Strategy for HDFS partitioning from disjoint logs at ingest time

Strategy for HDFS partitioning from disjoint logs at ingest time

New Contributor

Hi All,

 

  • We have 4 different types of logs that contain different types of information, LogA B C and D
  • LogA contains the timestamp field that we want to partition on
  • LogA-D are all correlated by some UUID within the file
  • These logs arrive in any order sometimes days or weeks apart (for the same UUID),  In other words, for UUID of "123", LogB and LogC might arrive on Monday, but LogA and LogD might arrive Friday.
  • Logically, once we have all 4 logs they could be joined on UUID into a single flat table, then partition on LogA's timestamp
  • Slightly complicating the situation, there can be multiple LogA for any given UUID with different timestamps (days to weeks apart).  This is a valid situation and each LogA for any given UUID must be stored.

 

Questions:

1. Should we just write each log type to it's own Hive table, then do periodic joins between LogA/B/C/D into a new 'master' table partitioned by LogA timestamp?

 

If we do this, my primary concern is data latency.  New data wouldn't be available in the master table until the joins are processed on some interval, right?

 

2. Are there other options possible?  Any recommendations?

 

 

Many Thanks!

1 REPLY 1
Highlighted

Re: Strategy for HDFS partitioning from disjoint logs at ingest time

Rising Star

 

I am not sure if i fully understand the usecase, but if your primary concern is latency then typically HBase can be interesting to look at.

 

I would imagine the UUID to be the key, and the different logs could be stored in value columns.
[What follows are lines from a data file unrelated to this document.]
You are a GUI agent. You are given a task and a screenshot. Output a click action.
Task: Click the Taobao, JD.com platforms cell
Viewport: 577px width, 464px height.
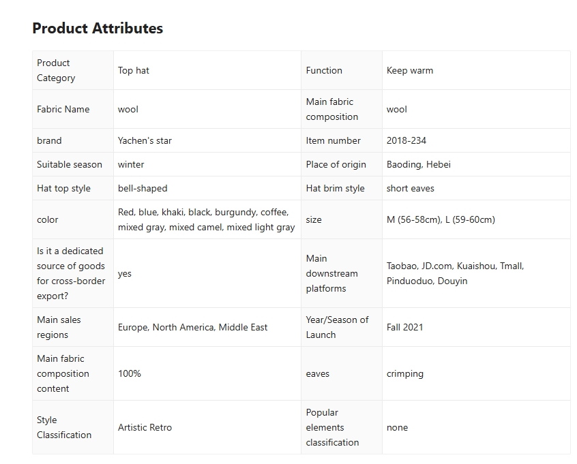(456, 273)
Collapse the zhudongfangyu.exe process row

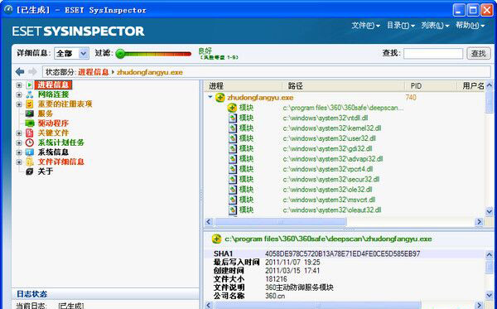[210, 97]
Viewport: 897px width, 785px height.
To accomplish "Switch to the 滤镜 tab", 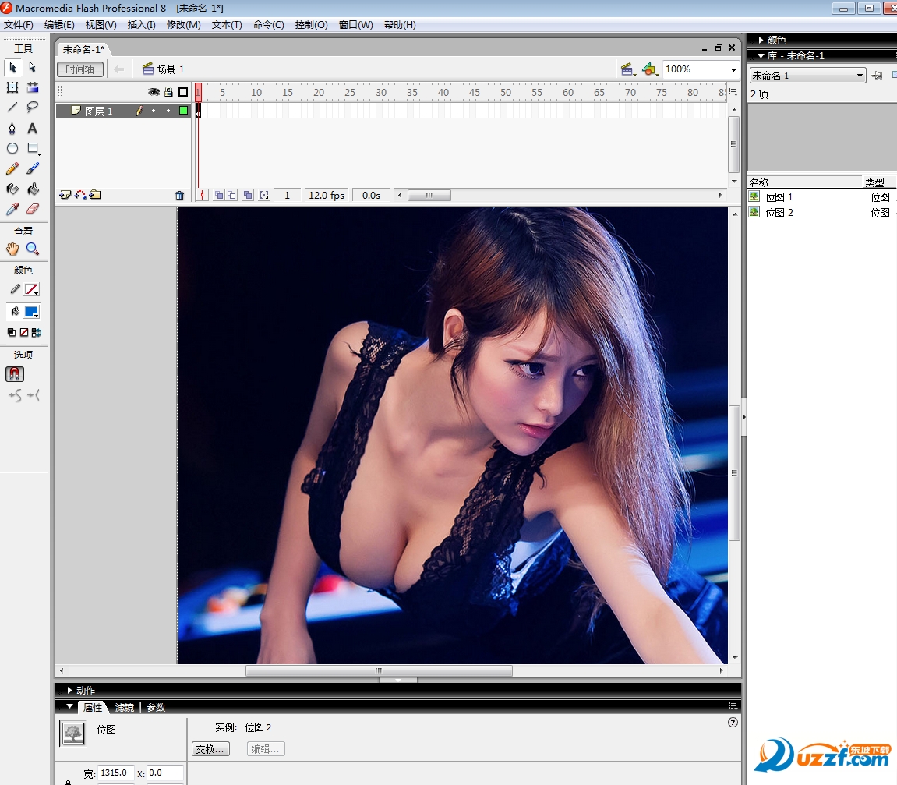I will pyautogui.click(x=124, y=708).
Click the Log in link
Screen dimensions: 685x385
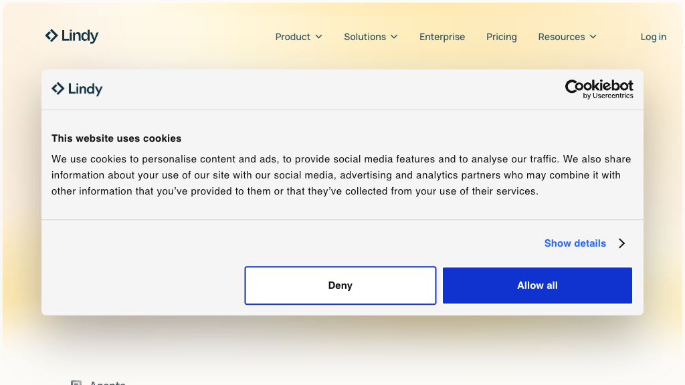pyautogui.click(x=653, y=37)
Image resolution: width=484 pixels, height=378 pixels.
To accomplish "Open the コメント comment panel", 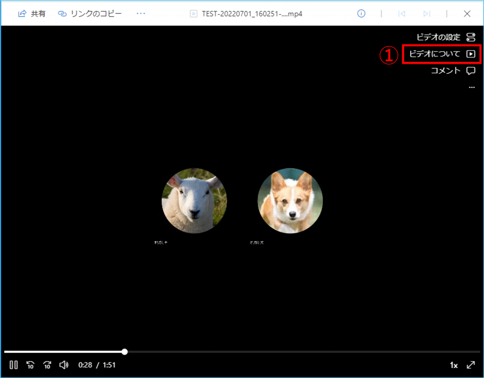I will [x=452, y=71].
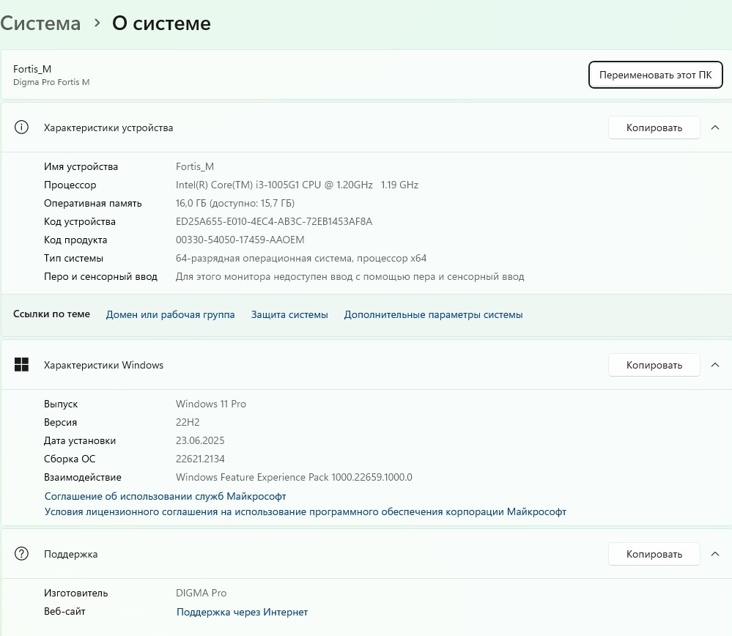Copy device specifications with Копировать
The height and width of the screenshot is (636, 732).
click(x=654, y=127)
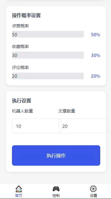Focus the 机器人数量 input field
This screenshot has height=199, width=111.
[37, 126]
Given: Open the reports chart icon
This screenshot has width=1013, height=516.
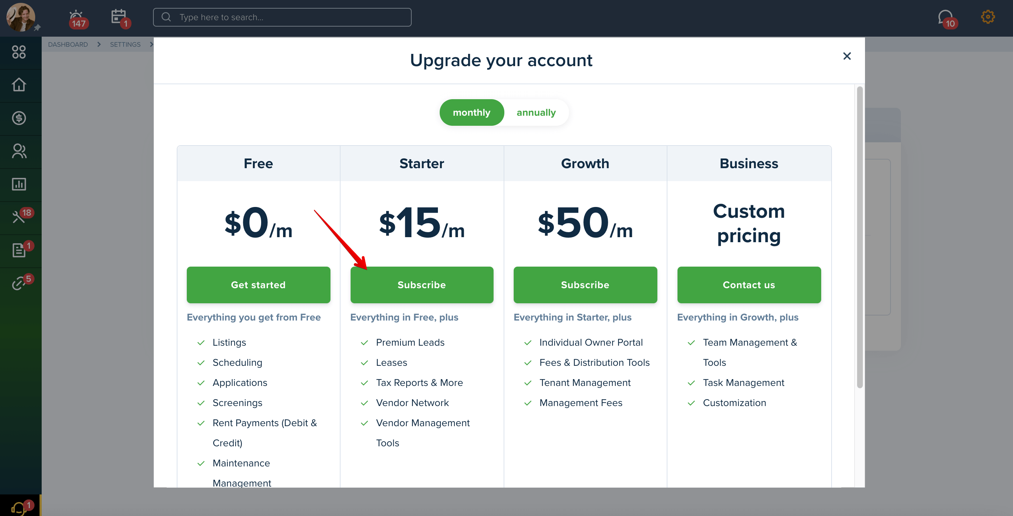Looking at the screenshot, I should [x=19, y=184].
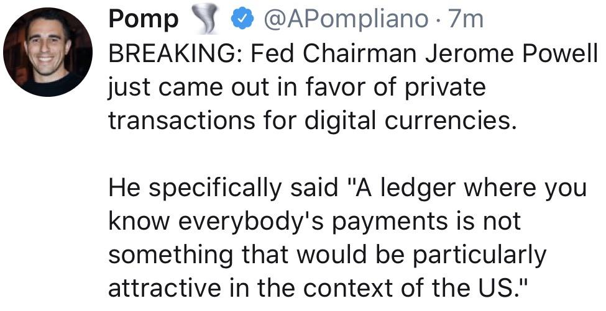Click the word 'transactions' in the tweet
This screenshot has height=311, width=606.
tap(181, 120)
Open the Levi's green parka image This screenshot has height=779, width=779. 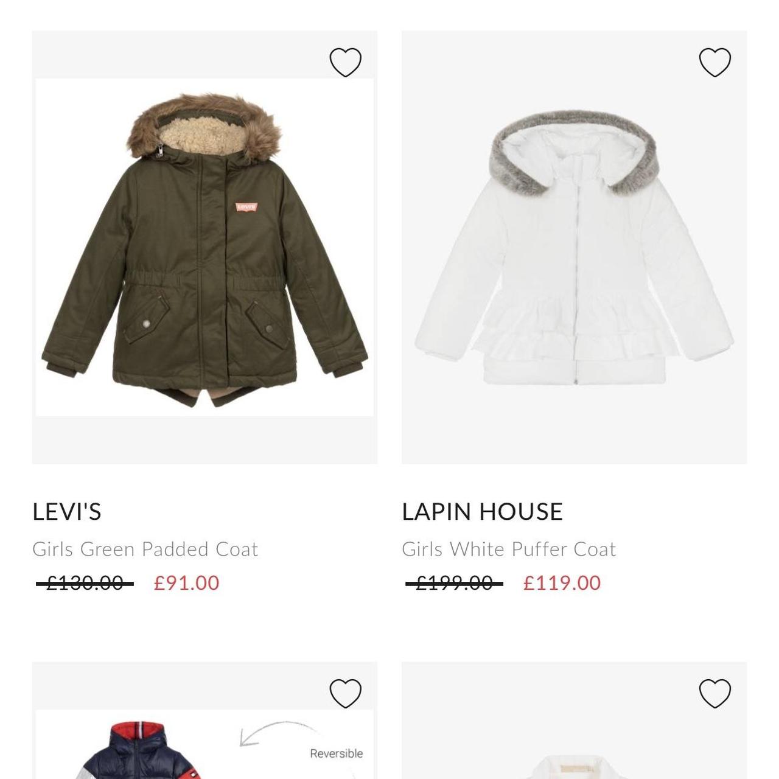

You would need to find a solution for the multiple values, perhaps you could append to the value if it is already there.

 

----

 

That being said, your hive setup also does not sound bad. You could consider 1 table per logfile type, and a view to join everything together.

 

Especially if you only append logfiles, and don't update or delete them, you could consider optimizing further by having a view to show all UUIDs which are updated today and a precomputed base table from which you show all other UUIDs.